Convert each line of the listing below into a Markdown table with the columns "Row" and "Line", numbering the rows in order and omitting blank lines.

::: SOURCE DATA

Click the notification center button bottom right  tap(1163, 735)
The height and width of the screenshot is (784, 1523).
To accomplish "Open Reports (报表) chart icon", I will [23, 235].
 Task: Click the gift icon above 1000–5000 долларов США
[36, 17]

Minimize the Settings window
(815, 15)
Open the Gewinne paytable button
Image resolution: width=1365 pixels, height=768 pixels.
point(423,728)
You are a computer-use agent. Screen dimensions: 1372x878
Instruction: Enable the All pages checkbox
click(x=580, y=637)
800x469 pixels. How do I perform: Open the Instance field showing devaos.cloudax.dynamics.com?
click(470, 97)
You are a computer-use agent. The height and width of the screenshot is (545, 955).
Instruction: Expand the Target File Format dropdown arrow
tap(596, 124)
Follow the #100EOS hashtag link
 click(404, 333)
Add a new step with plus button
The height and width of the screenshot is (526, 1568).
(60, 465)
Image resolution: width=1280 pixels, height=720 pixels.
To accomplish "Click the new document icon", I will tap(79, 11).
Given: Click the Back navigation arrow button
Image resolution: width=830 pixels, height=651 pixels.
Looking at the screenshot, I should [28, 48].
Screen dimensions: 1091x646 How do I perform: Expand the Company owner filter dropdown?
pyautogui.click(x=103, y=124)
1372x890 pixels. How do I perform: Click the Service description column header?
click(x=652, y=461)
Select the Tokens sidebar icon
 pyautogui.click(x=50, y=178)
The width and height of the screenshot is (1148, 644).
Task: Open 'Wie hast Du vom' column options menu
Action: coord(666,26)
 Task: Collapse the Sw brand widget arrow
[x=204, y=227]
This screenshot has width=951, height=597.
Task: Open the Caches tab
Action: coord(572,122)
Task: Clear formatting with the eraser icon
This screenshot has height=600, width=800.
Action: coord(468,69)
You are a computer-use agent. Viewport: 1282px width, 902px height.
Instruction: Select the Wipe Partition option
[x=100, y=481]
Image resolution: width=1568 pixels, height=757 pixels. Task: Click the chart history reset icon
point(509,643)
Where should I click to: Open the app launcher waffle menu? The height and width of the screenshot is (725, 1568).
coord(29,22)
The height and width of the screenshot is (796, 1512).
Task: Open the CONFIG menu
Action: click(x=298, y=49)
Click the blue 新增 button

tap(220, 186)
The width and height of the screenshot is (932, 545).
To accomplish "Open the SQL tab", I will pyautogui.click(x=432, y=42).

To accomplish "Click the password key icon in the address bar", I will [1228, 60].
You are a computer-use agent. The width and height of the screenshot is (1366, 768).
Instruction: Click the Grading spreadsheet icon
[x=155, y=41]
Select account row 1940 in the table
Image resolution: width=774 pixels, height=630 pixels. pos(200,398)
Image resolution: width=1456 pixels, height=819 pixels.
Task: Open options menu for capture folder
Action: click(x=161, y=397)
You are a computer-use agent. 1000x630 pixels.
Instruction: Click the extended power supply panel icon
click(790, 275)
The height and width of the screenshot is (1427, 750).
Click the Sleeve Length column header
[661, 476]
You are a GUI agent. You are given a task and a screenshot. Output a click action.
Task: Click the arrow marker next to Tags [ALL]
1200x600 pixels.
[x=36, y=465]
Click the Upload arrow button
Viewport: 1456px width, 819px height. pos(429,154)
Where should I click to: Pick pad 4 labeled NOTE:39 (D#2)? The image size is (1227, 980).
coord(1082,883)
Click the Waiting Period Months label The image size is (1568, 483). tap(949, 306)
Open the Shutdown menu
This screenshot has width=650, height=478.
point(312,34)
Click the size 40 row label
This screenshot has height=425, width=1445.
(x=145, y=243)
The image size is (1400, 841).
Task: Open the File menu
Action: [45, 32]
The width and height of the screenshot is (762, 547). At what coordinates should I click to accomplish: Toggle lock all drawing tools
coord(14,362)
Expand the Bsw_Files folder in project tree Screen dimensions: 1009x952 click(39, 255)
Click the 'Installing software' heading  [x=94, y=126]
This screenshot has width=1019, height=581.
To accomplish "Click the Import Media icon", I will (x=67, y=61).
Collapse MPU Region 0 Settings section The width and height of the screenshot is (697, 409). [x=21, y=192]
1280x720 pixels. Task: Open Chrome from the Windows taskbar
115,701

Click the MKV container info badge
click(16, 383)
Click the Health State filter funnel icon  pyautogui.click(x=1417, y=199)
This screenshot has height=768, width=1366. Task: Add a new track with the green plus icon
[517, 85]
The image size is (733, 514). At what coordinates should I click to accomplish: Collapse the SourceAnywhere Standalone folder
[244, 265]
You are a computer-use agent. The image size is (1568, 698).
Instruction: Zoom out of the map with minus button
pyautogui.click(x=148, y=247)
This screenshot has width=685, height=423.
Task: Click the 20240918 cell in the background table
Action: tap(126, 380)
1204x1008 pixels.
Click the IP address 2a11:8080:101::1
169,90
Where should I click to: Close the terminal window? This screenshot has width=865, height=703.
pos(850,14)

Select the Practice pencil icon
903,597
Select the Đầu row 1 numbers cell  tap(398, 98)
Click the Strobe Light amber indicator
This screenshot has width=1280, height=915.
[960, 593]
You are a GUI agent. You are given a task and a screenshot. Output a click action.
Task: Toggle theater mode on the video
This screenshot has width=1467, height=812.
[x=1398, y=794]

::::::

# RESULT OF THIS EXERCISE
| Row | Line |
|---|---|
| 1 | Click the notification center button bottom right  tap(1163, 735) |
| 2 | The height and width of the screenshot is (784, 1523). |
| 3 | To accomplish "Open Reports (报表) chart icon", I will [23, 235]. |
| 4 |  Task: Click the gift icon above 1000–5000 долларов США |
| 5 | [36, 17] |
| 6 | Minimize the Settings window |
| 7 | (815, 15) |
| 8 | Open the Gewinne paytable button |
| 9 | Image resolution: width=1365 pixels, height=768 pixels. |
| 10 | point(423,728) |
| 11 | You are a computer-use agent. Screen dimensions: 1372x878 |
| 12 | Instruction: Enable the All pages checkbox |
| 13 | click(x=580, y=637) |
| 14 | 800x469 pixels. How do I perform: Open the Instance field showing devaos.cloudax.dynamics.com? |
| 15 | click(470, 97) |
| 16 | You are a computer-use agent. The height and width of the screenshot is (545, 955). |
| 17 | Instruction: Expand the Target File Format dropdown arrow |
| 18 | tap(596, 124) |
| 19 | Follow the #100EOS hashtag link |
| 20 |  click(404, 333) |
| 21 | Add a new step with plus button |
| 22 | The height and width of the screenshot is (526, 1568). |
| 23 | (60, 465) |
| 24 | Image resolution: width=1280 pixels, height=720 pixels. |
| 25 | To accomplish "Click the new document icon", I will tap(79, 11). |
| 26 | Given: Click the Back navigation arrow button |
| 27 | Image resolution: width=830 pixels, height=651 pixels. |
| 28 | Looking at the screenshot, I should [28, 48]. |
| 29 | Screen dimensions: 1091x646 How do I perform: Expand the Company owner filter dropdown? |
| 30 | pyautogui.click(x=103, y=124) |
| 31 | 1372x890 pixels. How do I perform: Click the Service description column header? |
| 32 | click(x=652, y=461) |
| 33 | Select the Tokens sidebar icon |
| 34 |  pyautogui.click(x=50, y=178) |
| 35 | The width and height of the screenshot is (1148, 644). |
| 36 | Task: Open 'Wie hast Du vom' column options menu |
| 37 | Action: coord(666,26) |
| 38 |  Task: Collapse the Sw brand widget arrow |
| 39 | [x=204, y=227] |
| 40 | This screenshot has width=951, height=597. |
| 41 | Task: Open the Caches tab |
| 42 | Action: coord(572,122) |
| 43 | Task: Clear formatting with the eraser icon |
| 44 | This screenshot has height=600, width=800. |
| 45 | Action: coord(468,69) |
| 46 | You are a computer-use agent. Viewport: 1282px width, 902px height. |
| 47 | Instruction: Select the Wipe Partition option |
| 48 | [x=100, y=481] |
| 49 | Image resolution: width=1568 pixels, height=757 pixels. Task: Click the chart history reset icon |
| 50 | point(509,643) |
| 51 | Where should I click to: Open the app launcher waffle menu? The height and width of the screenshot is (725, 1568). |
| 52 | coord(29,22) |
| 53 | The height and width of the screenshot is (796, 1512). |
| 54 | Task: Open the CONFIG menu |
| 55 | Action: click(x=298, y=49) |
| 56 | Click the blue 新增 button |
| 57 | tap(220, 186) |
| 58 | The width and height of the screenshot is (932, 545). |
| 59 | To accomplish "Open the SQL tab", I will pyautogui.click(x=432, y=42). |
| 60 | To accomplish "Click the password key icon in the address bar", I will [1228, 60]. |
| 61 | You are a computer-use agent. The width and height of the screenshot is (1366, 768). |
| 62 | Instruction: Click the Grading spreadsheet icon |
| 63 | [x=155, y=41] |
| 64 | Select account row 1940 in the table |
| 65 | Image resolution: width=774 pixels, height=630 pixels. pos(200,398) |
| 66 | Image resolution: width=1456 pixels, height=819 pixels. |
| 67 | Task: Open options menu for capture folder |
| 68 | Action: click(x=161, y=397) |
| 69 | You are a computer-use agent. 1000x630 pixels. |
| 70 | Instruction: Click the extended power supply panel icon |
| 71 | click(790, 275) |
| 72 | The height and width of the screenshot is (1427, 750). |
| 73 | Click the Sleeve Length column header |
| 74 | [661, 476] |
| 75 | You are a GUI agent. You are given a task and a screenshot. Output a click action. |
| 76 | Task: Click the arrow marker next to Tags [ALL] |
| 77 | 1200x600 pixels. |
| 78 | [x=36, y=465] |
| 79 | Click the Upload arrow button |
| 80 | Viewport: 1456px width, 819px height. pos(429,154) |
| 81 | Where should I click to: Pick pad 4 labeled NOTE:39 (D#2)? The image size is (1227, 980). |
| 82 | coord(1082,883) |
| 83 | Click the Waiting Period Months label The image size is (1568, 483). tap(949, 306) |
| 84 | Open the Shutdown menu |
| 85 | This screenshot has width=650, height=478. |
| 86 | point(312,34) |
| 87 | Click the size 40 row label |
| 88 | This screenshot has height=425, width=1445. |
| 89 | (x=145, y=243) |
| 90 | The image size is (1400, 841). |
| 91 | Task: Open the File menu |
| 92 | Action: [45, 32] |
| 93 | The width and height of the screenshot is (762, 547). At what coordinates should I click to accomplish: Toggle lock all drawing tools |
| 94 | coord(14,362) |
| 95 | Expand the Bsw_Files folder in project tree Screen dimensions: 1009x952 click(39, 255) |
| 96 | Click the 'Installing software' heading  [x=94, y=126] |
| 97 | This screenshot has width=1019, height=581. |
| 98 | To accomplish "Click the Import Media icon", I will (x=67, y=61). |
| 99 | Collapse MPU Region 0 Settings section The width and height of the screenshot is (697, 409). [x=21, y=192] |
| 100 | 1280x720 pixels. Task: Open Chrome from the Windows taskbar |
| 101 | 115,701 |
| 102 | Click the MKV container info badge |
| 103 | click(16, 383) |
| 104 | Click the Health State filter funnel icon  pyautogui.click(x=1417, y=199) |
| 105 | This screenshot has height=768, width=1366. Task: Add a new track with the green plus icon |
| 106 | [517, 85] |
| 107 | The image size is (733, 514). At what coordinates should I click to accomplish: Collapse the SourceAnywhere Standalone folder |
| 108 | [244, 265] |
| 109 | You are a computer-use agent. The image size is (1568, 698). |
| 110 | Instruction: Zoom out of the map with minus button |
| 111 | pyautogui.click(x=148, y=247) |
| 112 | This screenshot has width=685, height=423. |
| 113 | Task: Click the 20240918 cell in the background table |
| 114 | Action: tap(126, 380) |
| 115 | 1204x1008 pixels. |
| 116 | Click the IP address 2a11:8080:101::1 |
| 117 | 169,90 |
| 118 | Where should I click to: Close the terminal window? This screenshot has width=865, height=703. |
| 119 | pos(850,14) |
| 120 | Select the Practice pencil icon |
| 121 | 903,597 |
| 122 | Select the Đầu row 1 numbers cell  tap(398, 98) |
| 123 | Click the Strobe Light amber indicator |
| 124 | This screenshot has width=1280, height=915. |
| 125 | [960, 593] |
| 126 | You are a GUI agent. You are given a task and a screenshot. Output a click action. |
| 127 | Task: Toggle theater mode on the video |
| 128 | This screenshot has width=1467, height=812. |
| 129 | [x=1398, y=794] |